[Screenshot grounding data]
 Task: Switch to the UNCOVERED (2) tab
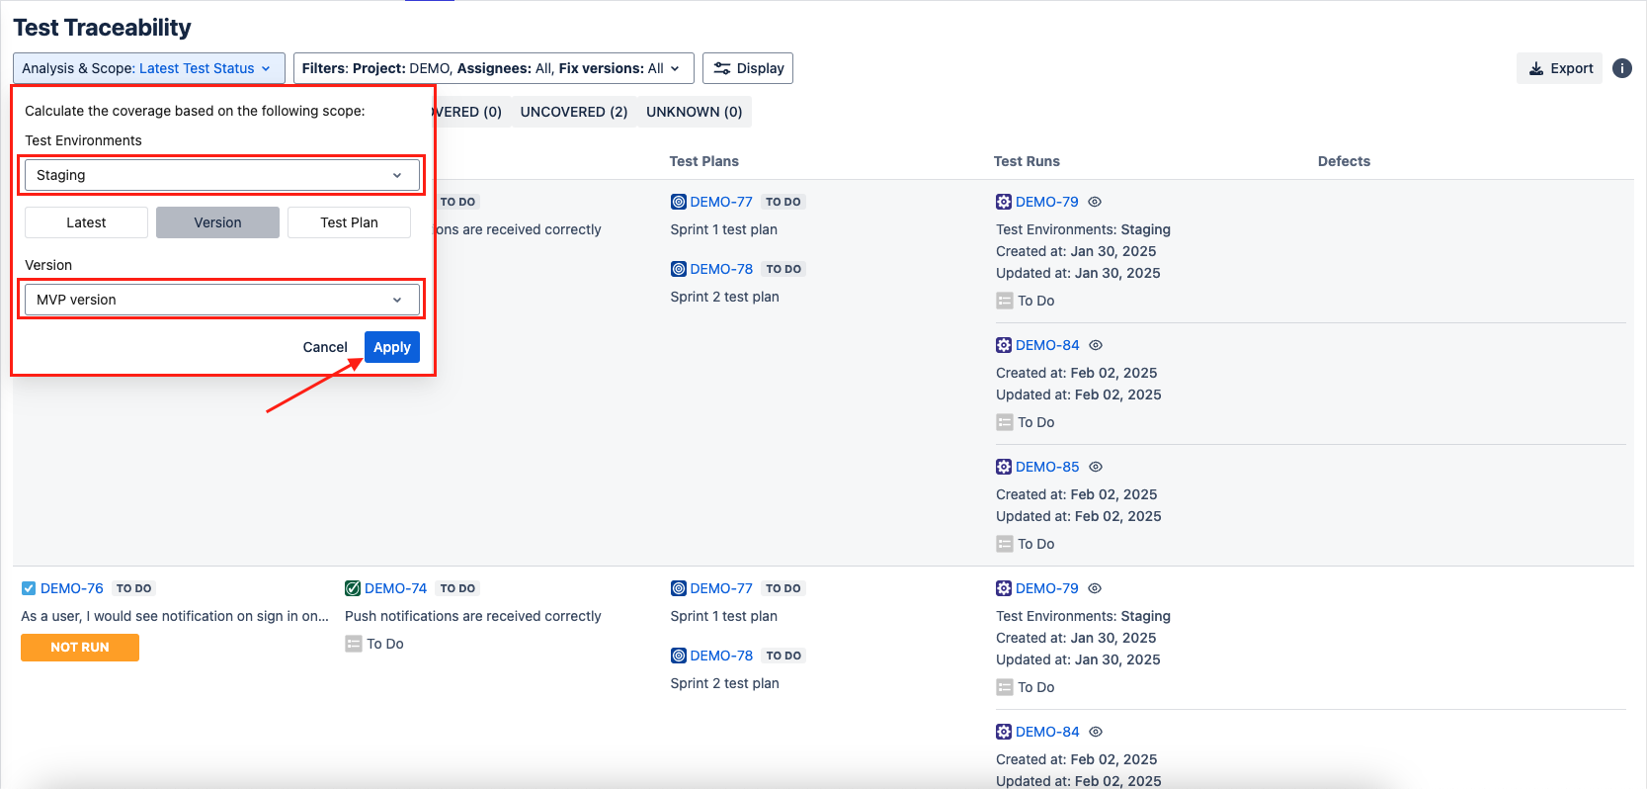tap(574, 112)
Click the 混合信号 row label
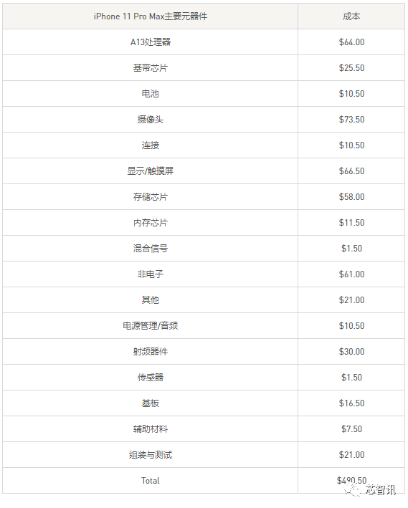408x508 pixels. point(150,249)
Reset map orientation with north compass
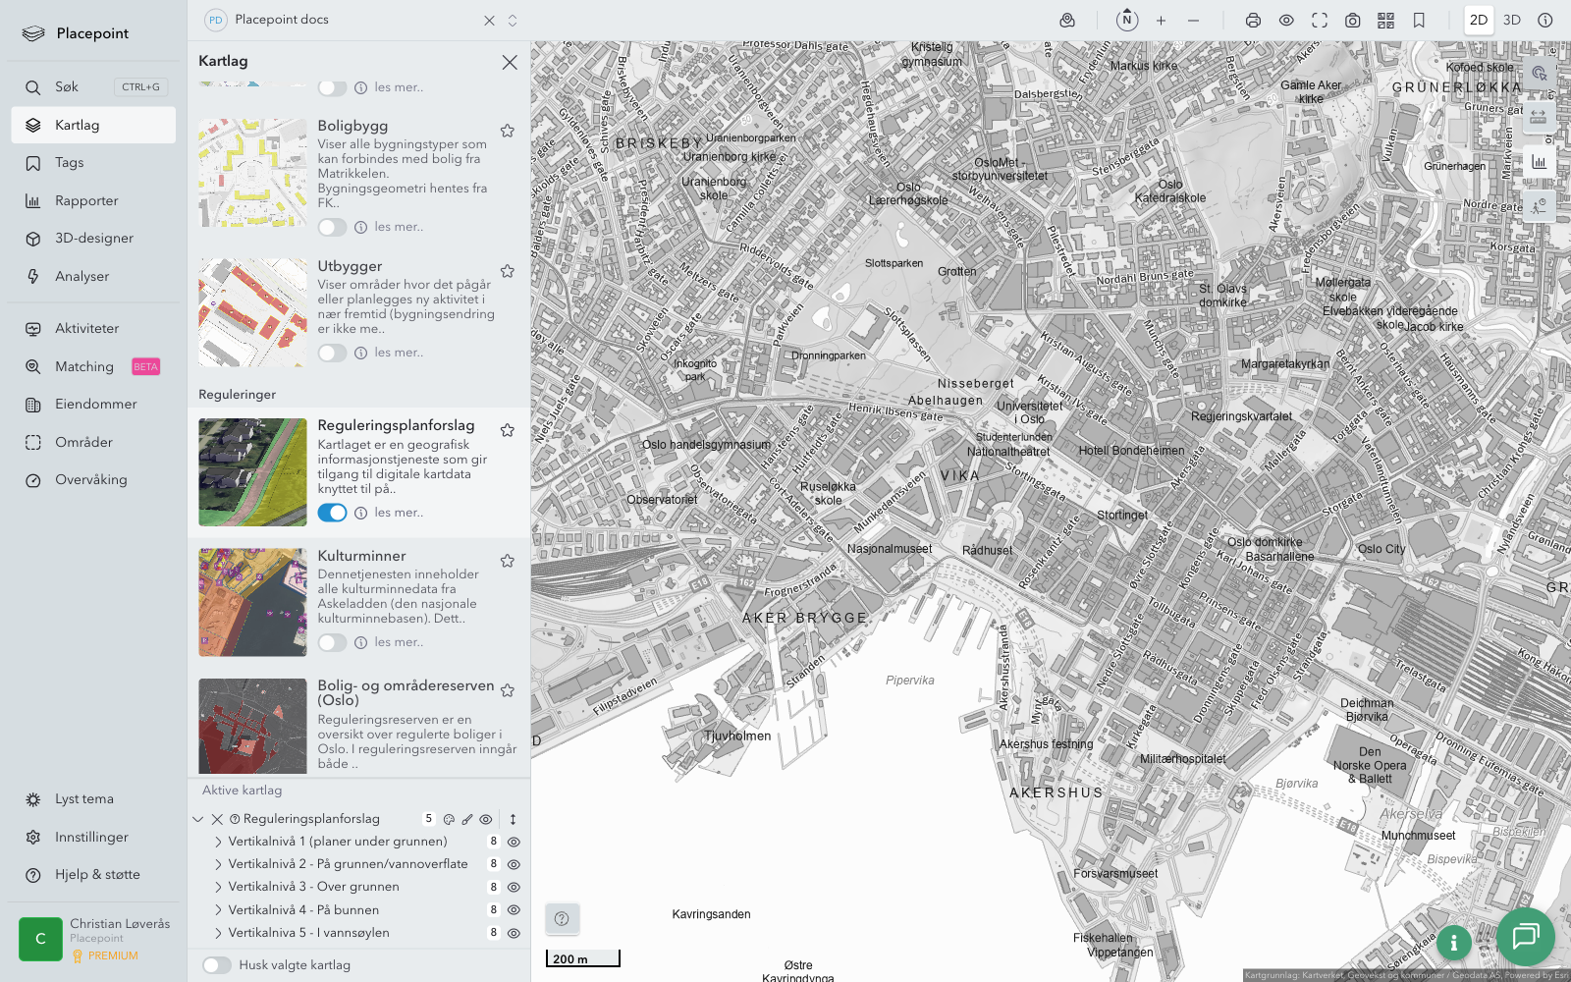This screenshot has height=982, width=1571. tap(1127, 20)
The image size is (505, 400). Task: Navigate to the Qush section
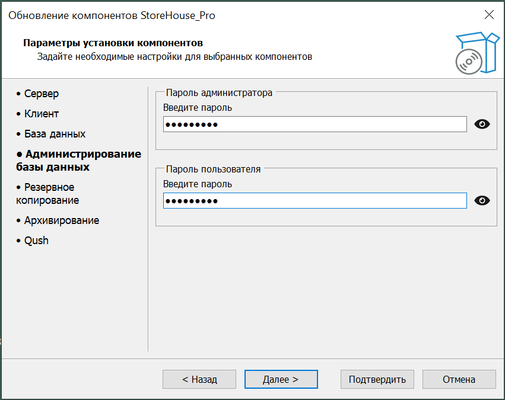pos(36,241)
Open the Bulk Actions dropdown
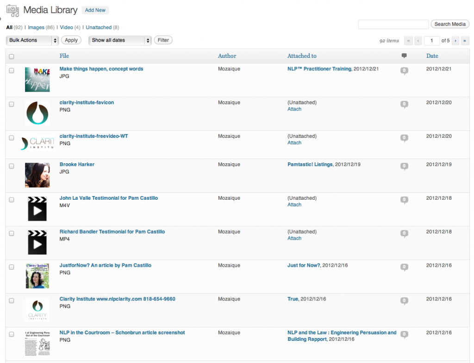Screen dimensions: 474x363 (31, 40)
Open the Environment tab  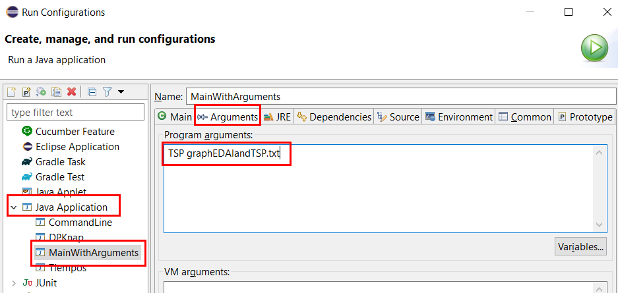pos(459,117)
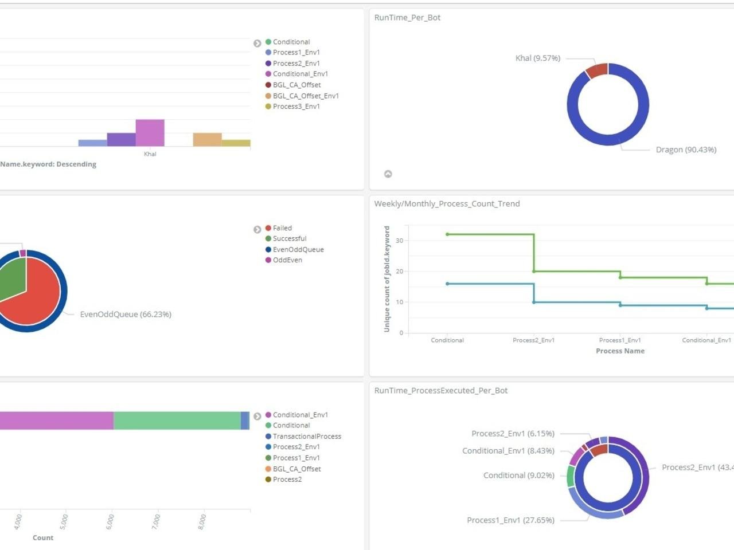Toggle Process2 in the bottom chart legend
The width and height of the screenshot is (734, 550).
[x=288, y=479]
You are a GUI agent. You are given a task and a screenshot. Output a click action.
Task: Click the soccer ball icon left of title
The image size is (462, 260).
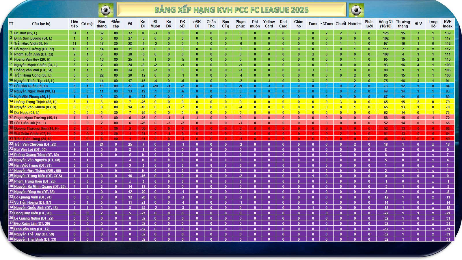(106, 10)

→ Your task
Which lines run from the one holding "Task: Click the" through the end of the records? Reproduce them word for word, both ends included, with no pictures.

→ Exercise answer
Task: Click the soccer ball icon left of title
The image size is (462, 260).
(106, 10)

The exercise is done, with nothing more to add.